C’è anche un’altra poesia che è dedicata al nostro satellite, “Alla luna” appunto, dove ritorna anche un tema di cui si discorreva qualche tempo fa nel blog: quello del tempo, e quindi se è meglio essere giovani che anziani, e via discorrendo. La consolazione al passare del tempo è, per Leopardi, la “ricordanza”, che crea piacere, anche il ricordo di ciò che fu doloroso. Sembra una contraddizione, ma senza ricordo, benché doloroso, siamo sterili, aridi, vuoti.

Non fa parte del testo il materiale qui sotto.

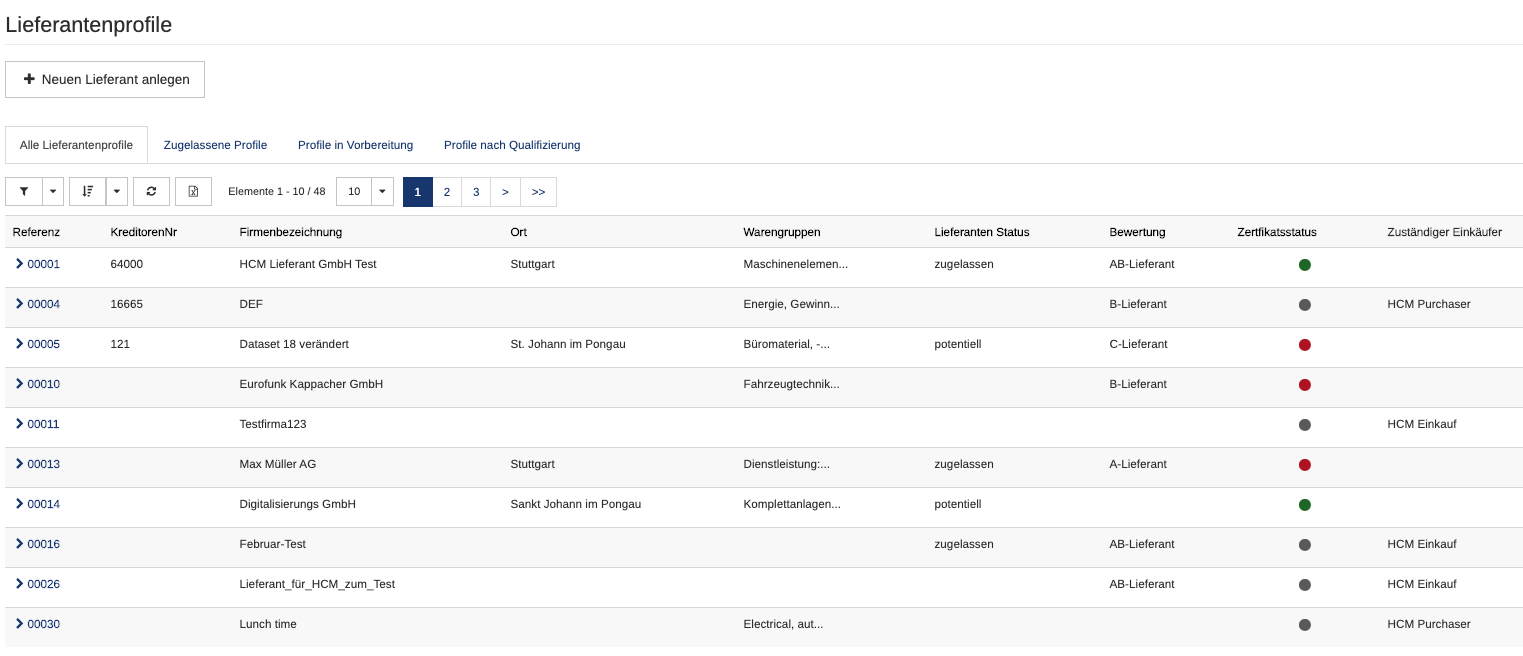The height and width of the screenshot is (656, 1523).
Task: Click green certificate status dot for 00001
Action: coord(1304,265)
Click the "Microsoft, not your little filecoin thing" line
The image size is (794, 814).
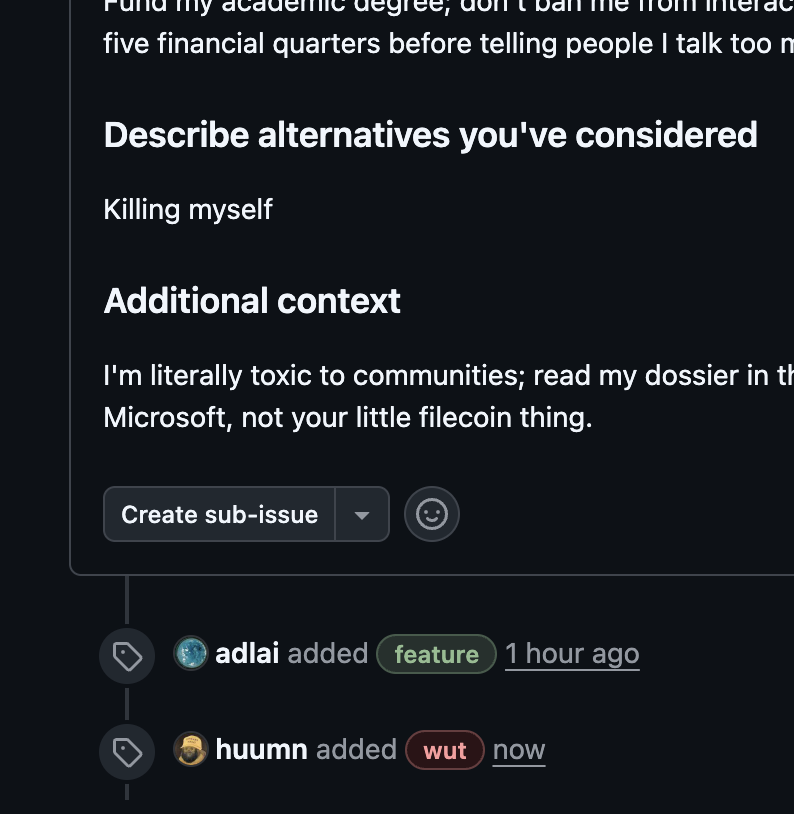348,417
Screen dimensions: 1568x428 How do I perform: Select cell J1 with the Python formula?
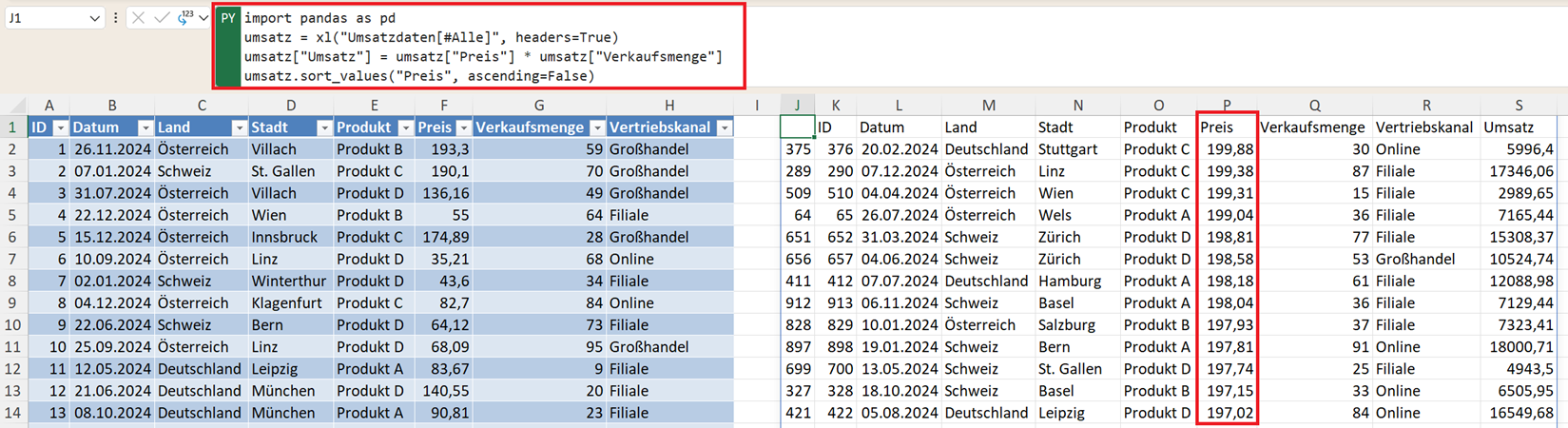[x=797, y=126]
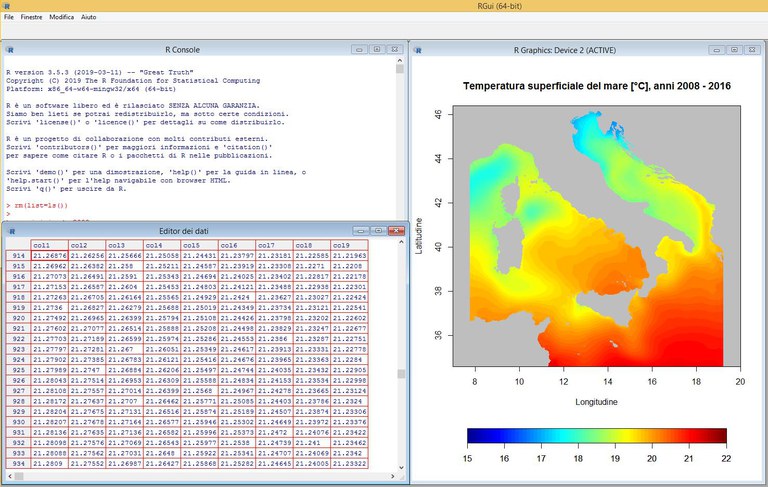Click cell 21.2676 in row 914
The image size is (768, 487).
coord(49,256)
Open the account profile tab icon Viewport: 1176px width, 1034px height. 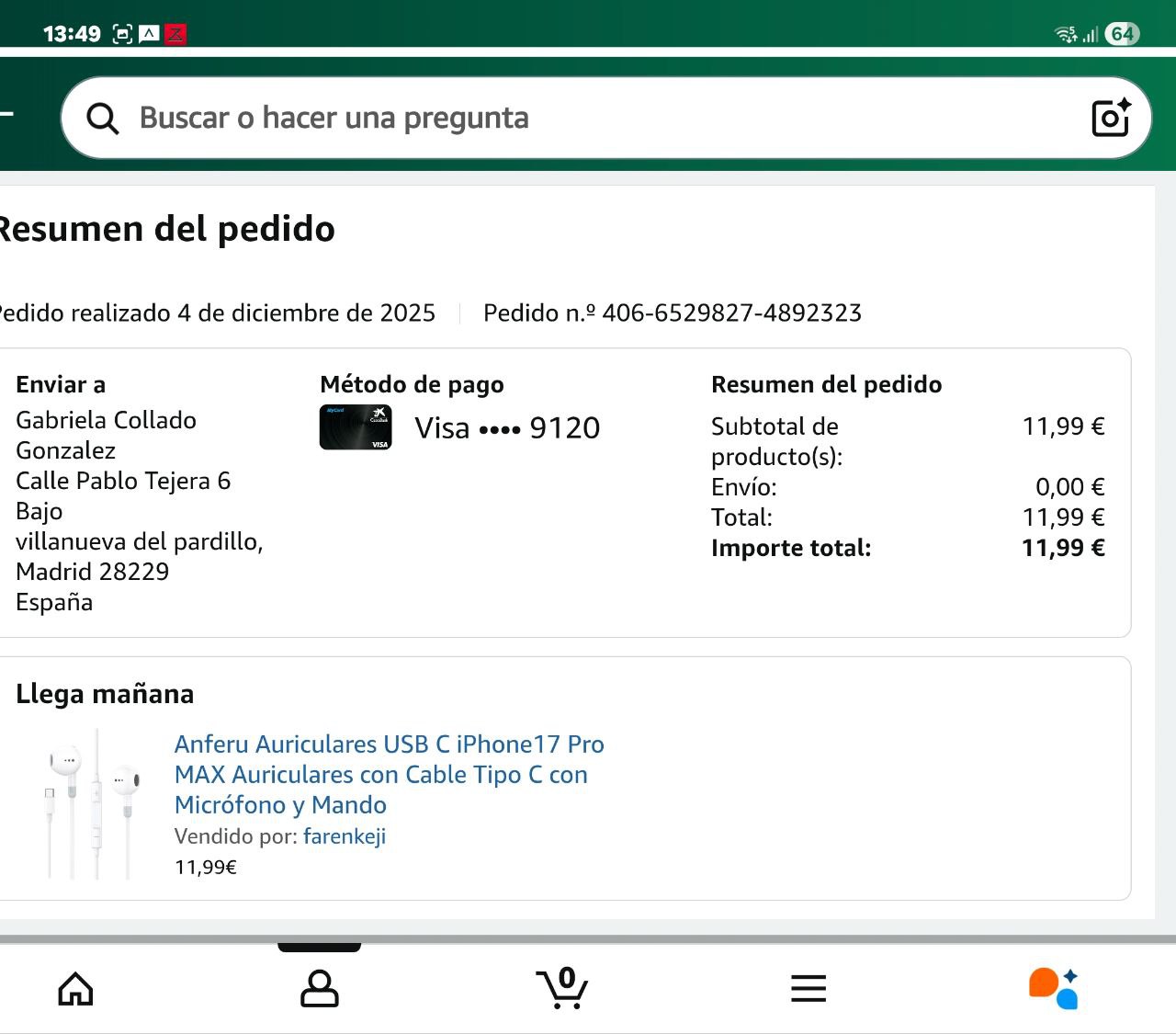(320, 989)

O graziosa luna, io mi rammento
Che, or volge l’anno, sovra questo colle
Io venia pien d’angoscia a rimirarti:
E tu pendevi allor su quella selva
Siccome or fai, che tutta la rischiari.
Ma nebuloso e tremulo dal pianto
Che mi sorgea sul ciglio, alle mie luci
Il tuo volto apparia, che travagliosa
Era mia vita: ed è, nè cangia stile,
O mia diletta luna. E pur mi giova
La ricordanza, e il noverar l’etate
Del mio dolore. Oh come grato occorre
Nel tempo giovanil, quando ancor lungo
La speme e breve ha la memoria il corso,
Il rimembrar delle passate cose,
Ancor che triste, e che l’affanno duri!
Mi viene in mente che Leopardi scrisse le sue riflessioni sulla luna, quando ancora l’uomo non vi aveva ancora messo piede. Ciò ha fatto sì che essa è diventata meno poetica e più prosaica. Nonostante questo le parole del poeta sono ancora motivo di riflessione e di conforto per gli animi smaliziati dei tempi moderni. La poesia che ho più nel cuore è “L’infinito”, essendo legata ad un momento di liberazione poco dopo aver subito un intervento chirurgico. Mi ha fatto capire quanto fosse stato importante averla imparata a memoria tanto da poterne trarre nuovi significati. Mi sono ritrovata a sussurrare mentalmente:
«Sempre caro mi fu quest’ermo colle,
e questa siepe, che da tanta parte
dell’ultimo orizzonte il guardo esclude.
Ma sedendo e mirando, interminati
spazi di là da quella, e sovrumani
silenzi, e profondissima quïete
io nel pensier mi fingo, ove per poco
il cor non si spaura. E come il vento
odo stormir tra queste piante, io quello
infinito silenzio a questa voce
vo comparando: e mi sovvien l’eterno,
e le morte stagioni, e la presente
e viva, e il suon di lei. Così tra questa
immensità s’annega il pensier mio:
e il naufragar m’è dolce in questo mare»
Mi sono sentita più serena e per un attimo felice!